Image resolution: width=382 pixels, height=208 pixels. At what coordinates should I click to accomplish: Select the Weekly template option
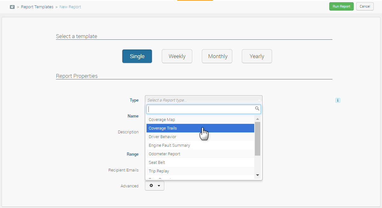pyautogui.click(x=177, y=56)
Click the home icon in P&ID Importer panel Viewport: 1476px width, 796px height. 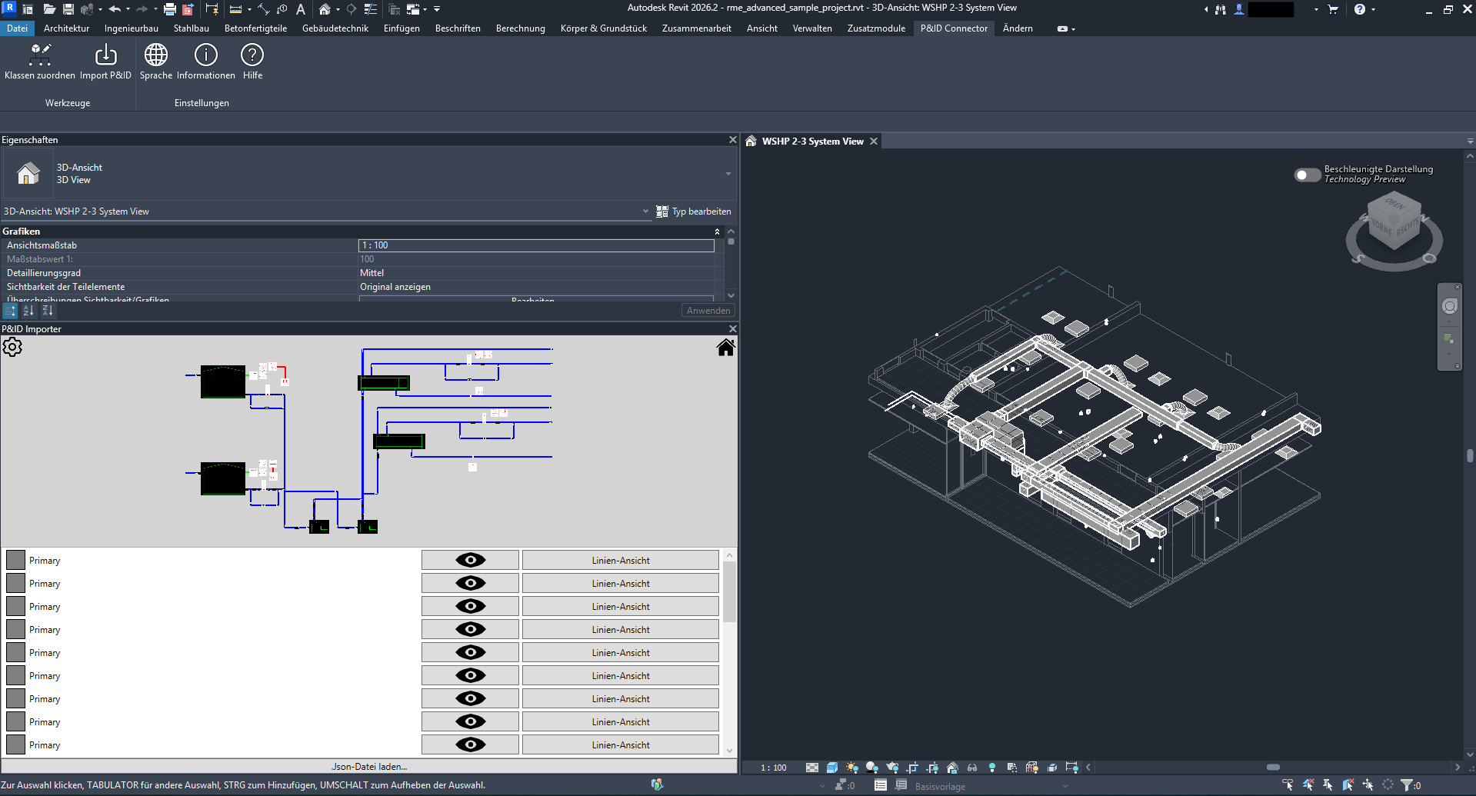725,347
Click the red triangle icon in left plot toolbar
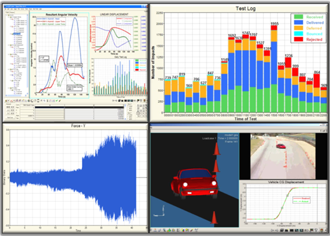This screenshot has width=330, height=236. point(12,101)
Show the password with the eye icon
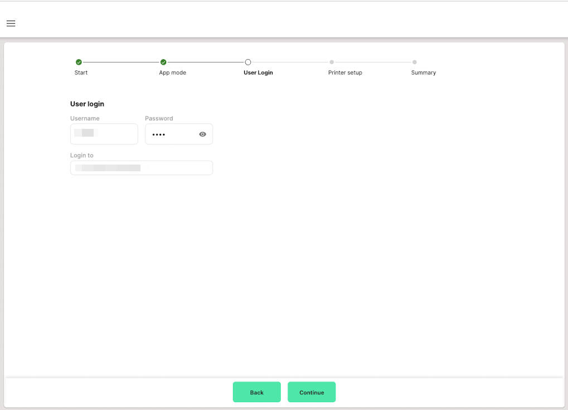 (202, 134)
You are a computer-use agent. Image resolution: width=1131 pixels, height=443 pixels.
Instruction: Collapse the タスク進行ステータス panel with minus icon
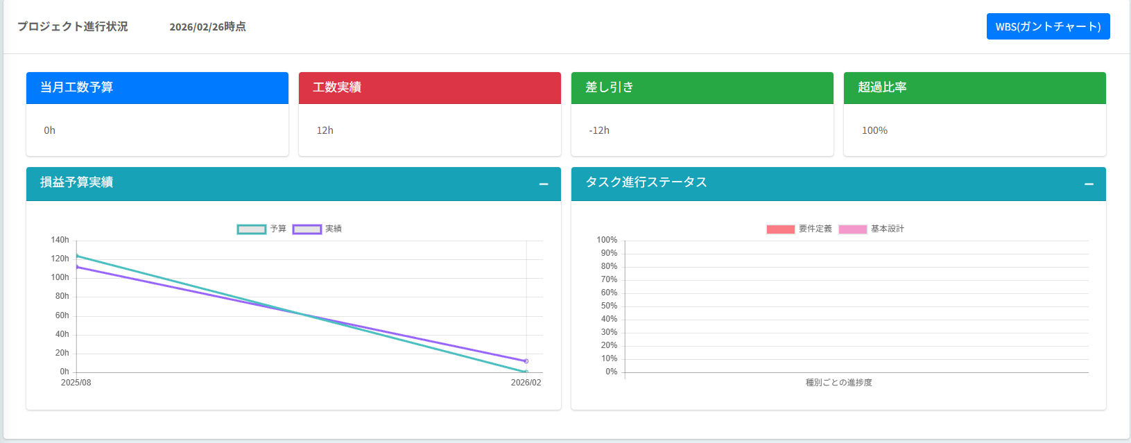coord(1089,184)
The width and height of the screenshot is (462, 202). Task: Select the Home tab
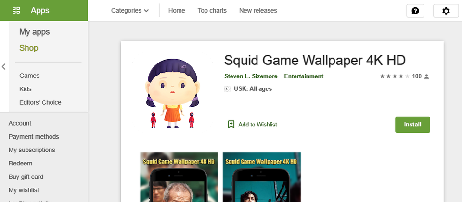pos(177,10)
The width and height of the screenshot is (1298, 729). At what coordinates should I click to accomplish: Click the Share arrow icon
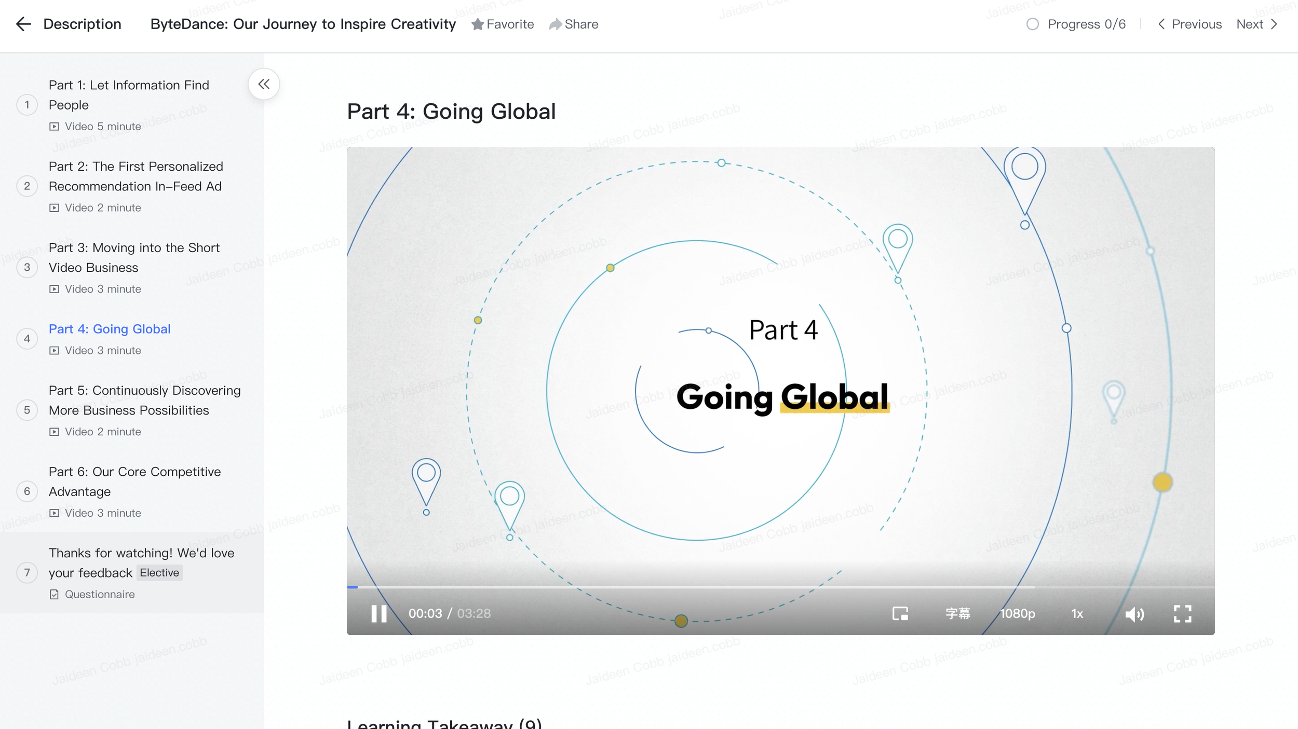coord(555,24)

• • • • •

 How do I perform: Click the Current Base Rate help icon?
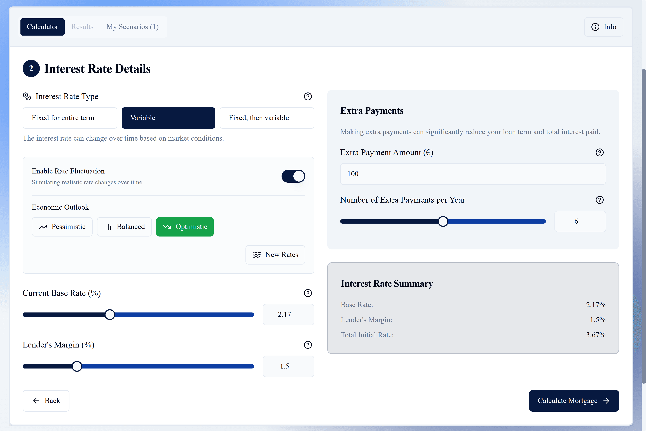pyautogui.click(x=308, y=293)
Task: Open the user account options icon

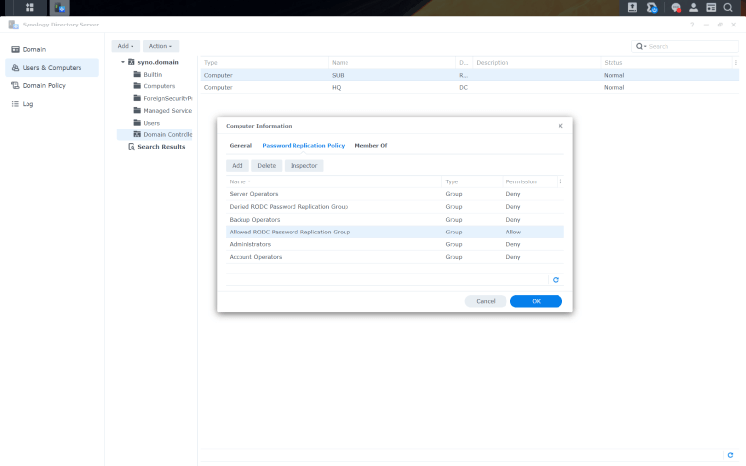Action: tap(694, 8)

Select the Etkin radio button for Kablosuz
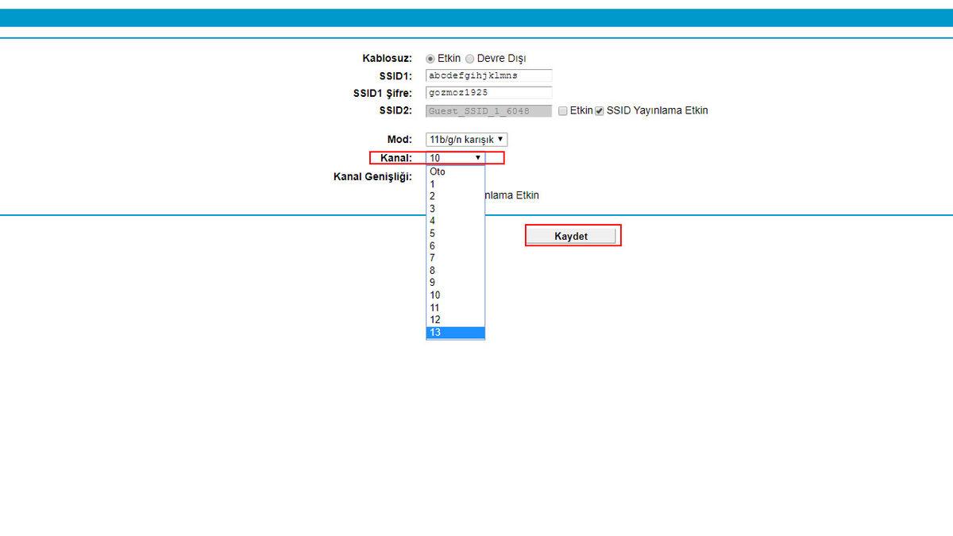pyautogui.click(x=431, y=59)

• • • • •

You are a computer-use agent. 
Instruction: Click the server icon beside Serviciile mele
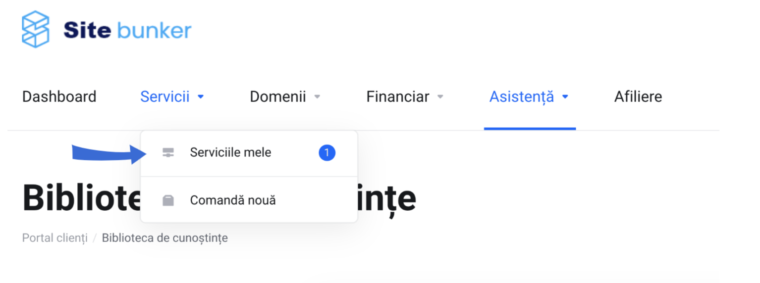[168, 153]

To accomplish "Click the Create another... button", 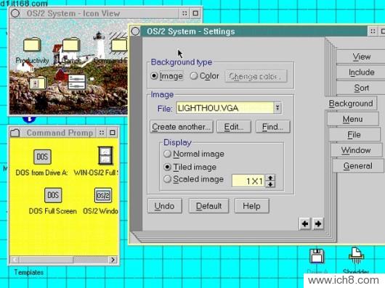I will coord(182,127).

• • • • •

Task requirements:
List the data above as numbered lines, from the line with "The width and height of the screenshot is (462, 202)." to the line with "coord(555,24)", and skip any blank lines. Leave the pictures out.

The response:
1. The width and height of the screenshot is (462, 202). Task: Select the Home tab
2. pos(177,10)
3. The width and height of the screenshot is (1298, 729). At what coordinates should I click to accomplish: Click the Share arrow icon
4. coord(555,24)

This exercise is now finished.